No subirse ni acostarse en las tumbas.




 "Todos nosotros estamos condenados, de cualquier manera,
esperando en el corredor de la muerte, como testigos de la ejecución
de nuestros seres queridos" - Victor Brombet

  "No subirse ni acostarse en tumbas y bancas", advierte un rótulo cerca de la lápida donde una mujer de mármol, hincada todavía llora a su muerto, en el viejo cementerio de San Pedro en Managua.  El muro que  bordea al cementerio, encapsula restos de una època ya disecada de la vieja ciudad destruida por el terremoto.  En la paz de los sepulcros de este cementerio, cèlebres personajes como un ex presidente y gente rica del siglo color sepia-acartonado, son testiguos mudos de las traiciones del ayer y de hoy.  Más allá de estas lápidas de cristos cotos, de ángeles descabezados o sin alas, Managua a travès de los años ha muerto, resucitado y multiplicado una y otra vez.

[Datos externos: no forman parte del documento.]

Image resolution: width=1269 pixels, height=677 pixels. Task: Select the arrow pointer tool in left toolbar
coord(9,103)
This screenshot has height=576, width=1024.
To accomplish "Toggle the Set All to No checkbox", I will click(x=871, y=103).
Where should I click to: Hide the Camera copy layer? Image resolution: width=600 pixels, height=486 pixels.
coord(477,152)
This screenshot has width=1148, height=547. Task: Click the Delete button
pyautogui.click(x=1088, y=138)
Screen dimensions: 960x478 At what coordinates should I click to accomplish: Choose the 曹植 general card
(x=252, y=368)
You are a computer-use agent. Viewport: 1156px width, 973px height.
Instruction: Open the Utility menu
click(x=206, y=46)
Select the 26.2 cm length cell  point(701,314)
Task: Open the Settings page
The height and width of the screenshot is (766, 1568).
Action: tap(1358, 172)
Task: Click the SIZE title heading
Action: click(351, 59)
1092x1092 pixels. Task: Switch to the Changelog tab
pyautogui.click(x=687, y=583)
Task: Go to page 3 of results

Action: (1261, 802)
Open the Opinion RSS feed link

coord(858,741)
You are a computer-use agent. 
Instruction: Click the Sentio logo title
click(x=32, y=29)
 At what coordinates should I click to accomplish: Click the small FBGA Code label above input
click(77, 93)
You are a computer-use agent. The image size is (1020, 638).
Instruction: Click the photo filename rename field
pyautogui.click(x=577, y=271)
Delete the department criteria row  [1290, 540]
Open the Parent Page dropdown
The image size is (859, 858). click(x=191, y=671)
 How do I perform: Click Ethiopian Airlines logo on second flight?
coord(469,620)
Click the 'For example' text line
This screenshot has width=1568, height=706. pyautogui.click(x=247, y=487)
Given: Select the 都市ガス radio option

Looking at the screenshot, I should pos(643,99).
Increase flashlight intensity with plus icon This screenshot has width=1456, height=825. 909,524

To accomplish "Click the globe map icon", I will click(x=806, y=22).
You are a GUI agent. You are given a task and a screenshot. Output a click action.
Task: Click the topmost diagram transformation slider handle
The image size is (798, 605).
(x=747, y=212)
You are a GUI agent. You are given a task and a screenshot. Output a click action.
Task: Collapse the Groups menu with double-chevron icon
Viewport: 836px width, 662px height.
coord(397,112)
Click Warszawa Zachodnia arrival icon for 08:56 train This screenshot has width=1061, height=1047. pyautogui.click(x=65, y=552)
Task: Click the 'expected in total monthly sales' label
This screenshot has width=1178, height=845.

  Un anónimo visitante que deambulaba entre las tumbas de ese viejo cementerio, se detiene frente a una que lo atrae por su suntuosidad; el epitafio de esa tumba es dedicado al expresidente Jose Santos Zelaya a quien los Estados Unidos derrocó con aquella nota Knox, con amenazas de invasión y ejecución; debido a eso Zelaya renuncia y abandona el país en 1909, quedando los marines en Nicaragua hasta 1933.  Un año despuès de que los gringos se retiran, no muy lejos de este cementerio, es ejecutado a traición junto con tres de sus generales, el general Sandino, el cual se había enfrentado con "su pequeño ejèrcito loco" a esa invasión norteamericana. El sitio exacto del asesinato por órdenes de Somoza, quien sería compensado con la presidencia, es desconocido. Incontables las veces en que el transeúnte ha transitado por ese exacto y desconocido lugar de la ejecución.  Lejanos ya los años de esa cruel traición, como un maldito palimsesto de traiciones repetitivas en la historia nicaragüense, el visitante anónimo en su recorrido se detiene en el lugar donde según el libro "El hombre del caribe", de Abelardo Cuadra, sucedió el hecho, el cual narra así:
"Los generales muertos estaban en el campo de aterrizaje, Sandino, Umanzor y Estrada yacían a unos tres metros en la parte oriental del hospital Zacarías Guerra, que está desabilitado. Sócrates yacía boca arriba. Sólo Sandino tenía el rostro todo lleno de sangre. A pesar de que eran las 2:15 de la mañana del día 22 de Febrero, había ya algunas moscas sobre los cadáveres. . Yo contemplè a los generales abatidos y pensè: los van a enterrar en una fosa cualquiera sin ataúd, ni siqueira una cruz con un nombre mal escrito y la fecha de su muerte les pondrán sobre sus tumbas."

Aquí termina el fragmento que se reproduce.